During an interview on August 27, 2025, at 1:20 PM, with CNA 1, CNA 1 stated, “It’s always a two (2) person assist to change the patients here in subacute. The CNAs help each other. If it is busy I have to wait, I cannot take the risk of doing the care alone. The nurse also helps if needed.”
During an interview on August 27, 2025, at 1:38 PM, with CNA 2, CNA 2 stated, “In subacute, we always have 2 persons assist with ADLs, we have a buddy with another CNA, but we can always ask the nurses or Respiratory Therapist”.
During an interview on September 2, 2025, at 10:08 AM, with CNA 3, CNA 3 stated, “It was about 1:30 AM. I wanted to see if Patient 1 was wet. He was, so I placed him on his side, he rolled and I tried to catch him, I ran to the other side, he slid down to the floor…I called for the nurses and we got him back to bed. He was not able to help in the repositioning, he is contracted (a shortening or tightening of muscles, tendons, or other tissues). He is a two-person assist after the fall. Now everyone in subacute is two-person assist. I would always provide care for him on my own. I was made aware he had a fracture”.

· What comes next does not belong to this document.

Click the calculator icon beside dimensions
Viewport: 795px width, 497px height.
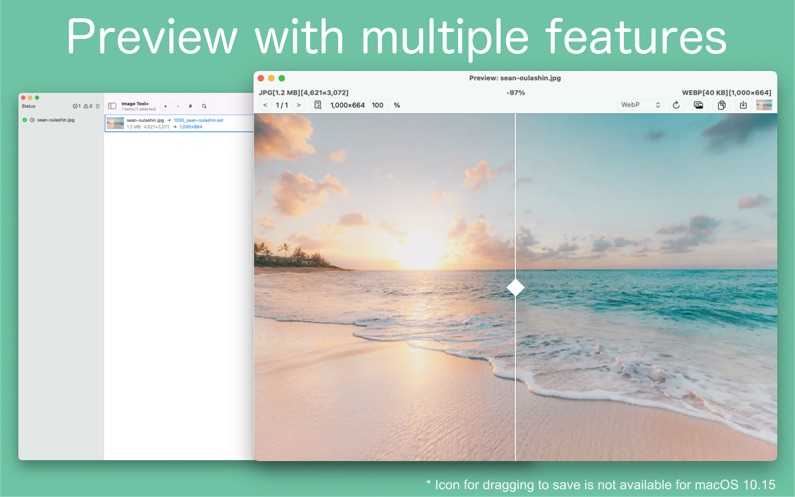pos(318,105)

During an interview on August 27, 2025, at 2:10 PM, with the Director of Nursing (DON), the DON stated Patient 1 had a fall on July 29, 2025, with femur (thigh bone) fracture. The DON stated that upon their investigation, CNA 3 did not wait for help. The LVN (Licensed Vocational Nurse) stated she was in the middle of medication pass, and said “to give a couple minutes”. CNA 3 was doing patient care, there was no siderails and the patient fell. The DON further stated, Patient 1 requires a two-person assist, CNA 3 should have waited for help as they have a ‘buddy system”.

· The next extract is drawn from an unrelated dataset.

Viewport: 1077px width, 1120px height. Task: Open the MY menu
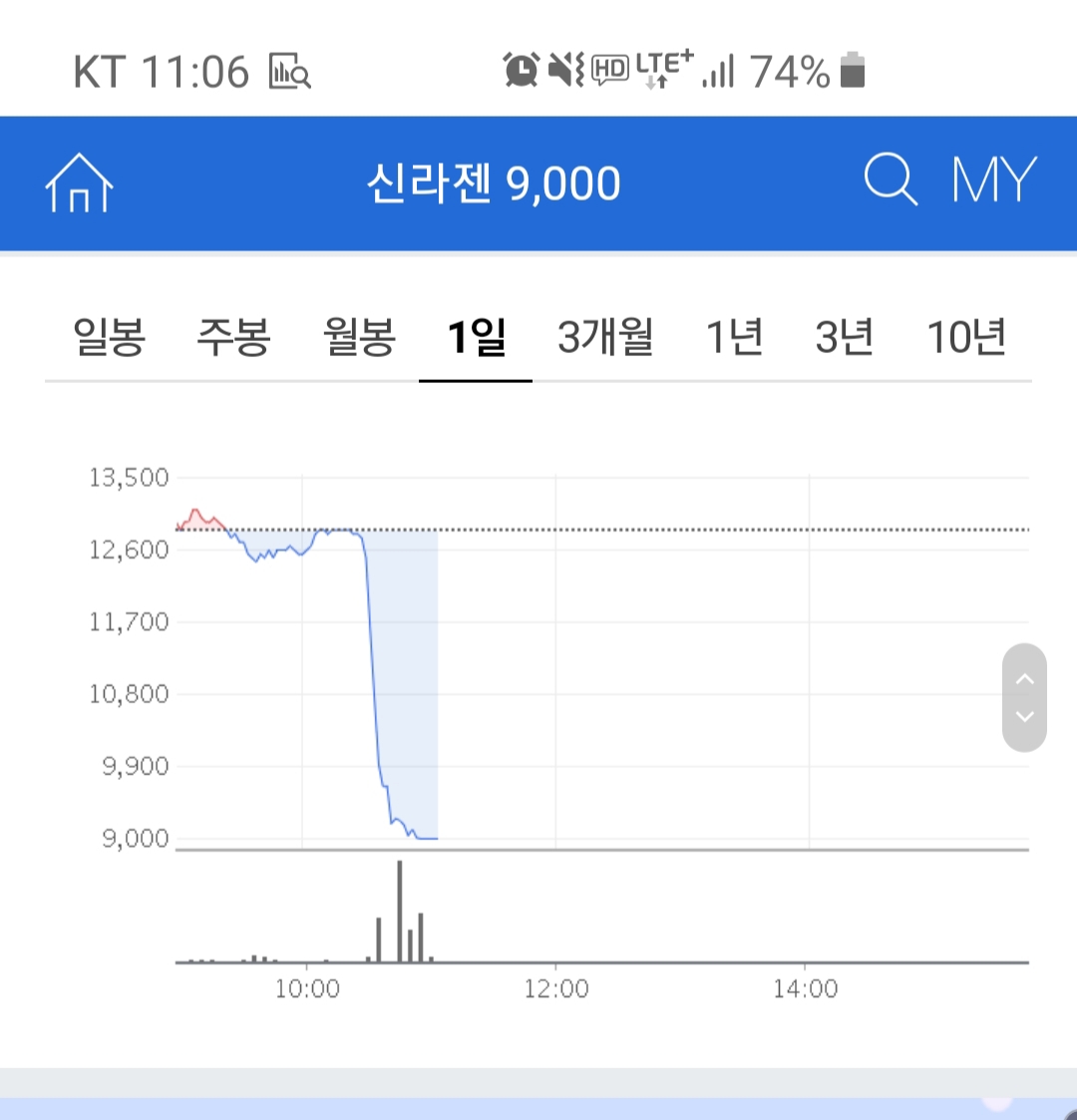pos(994,182)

During a review of the facility’s policy and procedure (P&P) titled, “Fall and Fall Risk, Managing,” undated, the P&P indicated, “Based on previous evaluation and current data, the staff will identify interventions related to the patient specific risk and causes to try to prevent the patient from falling and to try to minimize complications from failing.”
Conclusion:
In violation of the above cited standards, the facility failed to:
1. Ensure adequate supervision was provided.
2. Follow the care plan for a two-person assist during brief changes and repositioning.
3. Follow its policy and procedure to prevent accidents, resulting in Patient 1 sustaining an intertrochanteric fracture of the left hip.
These violations, jointly, separately, or in any combination, had a direct or immediate relationship to the health and safety of patients.